Decided On August 21, 1919
RAMNATH CHHOTURAM Appellant
V/S
GOTURAM RADHAKISAN Respondents

JUDGEMENT

(1.) This was a partition suit filed in 1909. It is not disputed that the plaintiffs on the one hand are entitled to one-half of the plaint properties, while the defendants are entitled to the other half. A preliminary decree was passed, and it was referred to a Commissioner to take the accounts of the family property. On his report the defendants filed certain objections, and again it was referred to a second Commissioner to consider the accounts in the light of defendants objections and he took the accounts and made up a final balance sheet. The result was as shown in the final decree of the learned Subordinate Judge at page 3--"The defendants shall pay to the plaintiffs Rs. 4,620-10-0 as mesne profits of the Nipani lands for the years 1905 to 1909. They shall also pay Rs. 2,878-8-0 and Rs. 704 and Rs. 257."

(2.) The plaintiffs appealed, and though it does not appear in their objections which they filed what their real objections were to the decree, yet now their counsel has objected on the ground that the learned Subordinate Judge has not dealt with certain items which were found by the first Commissioner, and objected to by the defendants. In the first place, if it is a fact that the learned Judge omitted to deal with certain items in the acconut when he was dealing with the Commissioner s report, that ought to have been pointed out to him by the defendants pleader. Now five years after the final decree was passed, and without any particulars having been alleged regarding these objections, we are asked to send back the case to the learned Judge so that he may deal with these items which we are told he has omitted to consider. We are not satisfied by any means that the learned Subordinate Judge omitted to deal with these points, or that they were not dealt with by the second Commissioner. The second Commissioner s report is extremely full, containing every detail of the family property, and at this distance of time it is very difficult for us to say with any degree of certainty that the accounts have not been fully gone into, that all the objections have not been dealt with, and that the learned Judge in dealing with the Commissioner s reports has not fully gone into every item and decided the case after such consideration. We are not, therefore, disposed to accede to the appellant s suggestions, and so far the appeal must be dismissed with costs.
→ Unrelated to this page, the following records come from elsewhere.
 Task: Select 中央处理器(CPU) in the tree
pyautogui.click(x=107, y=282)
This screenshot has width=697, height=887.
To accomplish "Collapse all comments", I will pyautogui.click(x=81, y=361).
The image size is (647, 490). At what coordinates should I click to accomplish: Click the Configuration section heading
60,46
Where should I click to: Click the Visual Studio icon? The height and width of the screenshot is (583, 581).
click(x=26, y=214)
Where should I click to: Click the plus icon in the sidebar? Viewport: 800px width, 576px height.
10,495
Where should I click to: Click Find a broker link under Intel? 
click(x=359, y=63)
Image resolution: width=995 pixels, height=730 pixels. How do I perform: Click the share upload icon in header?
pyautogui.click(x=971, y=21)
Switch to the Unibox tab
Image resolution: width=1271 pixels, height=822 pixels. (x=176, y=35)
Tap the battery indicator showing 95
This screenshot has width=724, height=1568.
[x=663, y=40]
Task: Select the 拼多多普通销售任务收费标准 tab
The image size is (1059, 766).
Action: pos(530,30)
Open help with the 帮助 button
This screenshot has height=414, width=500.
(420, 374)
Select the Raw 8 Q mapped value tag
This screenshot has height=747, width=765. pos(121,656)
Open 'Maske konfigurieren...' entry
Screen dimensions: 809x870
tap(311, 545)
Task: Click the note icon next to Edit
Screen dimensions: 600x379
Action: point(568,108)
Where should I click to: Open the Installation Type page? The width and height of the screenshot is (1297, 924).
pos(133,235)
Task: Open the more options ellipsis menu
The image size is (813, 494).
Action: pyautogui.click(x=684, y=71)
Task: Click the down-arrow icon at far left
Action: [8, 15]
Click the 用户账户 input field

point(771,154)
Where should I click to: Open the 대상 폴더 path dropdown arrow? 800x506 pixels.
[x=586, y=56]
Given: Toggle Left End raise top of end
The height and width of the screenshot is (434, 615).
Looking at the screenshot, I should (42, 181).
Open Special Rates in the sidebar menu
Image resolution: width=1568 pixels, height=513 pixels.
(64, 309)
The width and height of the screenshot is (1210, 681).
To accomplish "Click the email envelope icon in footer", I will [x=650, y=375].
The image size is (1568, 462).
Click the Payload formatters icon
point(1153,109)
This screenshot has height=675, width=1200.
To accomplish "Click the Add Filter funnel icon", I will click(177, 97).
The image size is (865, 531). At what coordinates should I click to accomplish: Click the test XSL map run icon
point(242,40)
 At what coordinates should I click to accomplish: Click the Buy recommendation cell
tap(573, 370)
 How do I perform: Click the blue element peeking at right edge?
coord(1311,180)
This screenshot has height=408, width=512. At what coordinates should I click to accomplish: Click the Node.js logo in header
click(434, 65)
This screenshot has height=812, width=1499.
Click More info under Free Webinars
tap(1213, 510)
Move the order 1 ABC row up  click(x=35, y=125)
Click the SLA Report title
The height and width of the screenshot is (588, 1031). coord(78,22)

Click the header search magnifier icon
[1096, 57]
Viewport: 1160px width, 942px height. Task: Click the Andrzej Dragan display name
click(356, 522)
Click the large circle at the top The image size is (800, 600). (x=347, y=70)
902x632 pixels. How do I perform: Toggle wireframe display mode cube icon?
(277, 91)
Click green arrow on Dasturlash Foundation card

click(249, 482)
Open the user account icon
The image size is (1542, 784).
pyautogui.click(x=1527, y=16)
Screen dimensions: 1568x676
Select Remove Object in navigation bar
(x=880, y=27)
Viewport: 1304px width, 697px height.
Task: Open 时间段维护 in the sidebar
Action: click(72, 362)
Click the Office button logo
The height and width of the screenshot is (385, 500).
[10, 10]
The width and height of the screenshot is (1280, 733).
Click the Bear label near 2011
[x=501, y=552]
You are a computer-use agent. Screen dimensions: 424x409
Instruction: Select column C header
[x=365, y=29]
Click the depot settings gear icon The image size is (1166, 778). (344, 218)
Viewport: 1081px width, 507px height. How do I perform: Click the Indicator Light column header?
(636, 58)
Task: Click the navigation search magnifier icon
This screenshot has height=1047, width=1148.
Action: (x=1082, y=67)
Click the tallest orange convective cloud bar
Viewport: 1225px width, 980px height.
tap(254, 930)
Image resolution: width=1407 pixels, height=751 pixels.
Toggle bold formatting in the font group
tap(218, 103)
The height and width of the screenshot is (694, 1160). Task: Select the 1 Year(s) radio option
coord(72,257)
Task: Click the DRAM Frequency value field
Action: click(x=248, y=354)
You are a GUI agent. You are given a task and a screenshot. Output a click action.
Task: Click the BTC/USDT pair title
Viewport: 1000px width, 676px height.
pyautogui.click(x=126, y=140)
(3.) Now we have to deal with the respondents cross-objections. They object to the plaintiffs being held entitled to claim mesne profits for the years 1905 to 1909. I do not understand on what principle these mesne profits were allowed by the learned Subordinate Judge. As J have always understood the Hindu law on the point, the manager of a joint family is not obliged to keep accounts while the family remains joint, and when a partition is asked for, partition takes place of the property as it exists in the hands of the manager. It may be that the opponents may urge that the manager had in his possession family property, and that he must account for its disappearance, and that was the case in a suit recently before me on the Original Side. But that was a different matter to asking the manager to account for the rents of the joint family lands, and I think Mr. Rao s contention is correct, and that the learned Judge was wrong in ordering that the plaintiffs should recover their shares of the mesne profits from the defendants.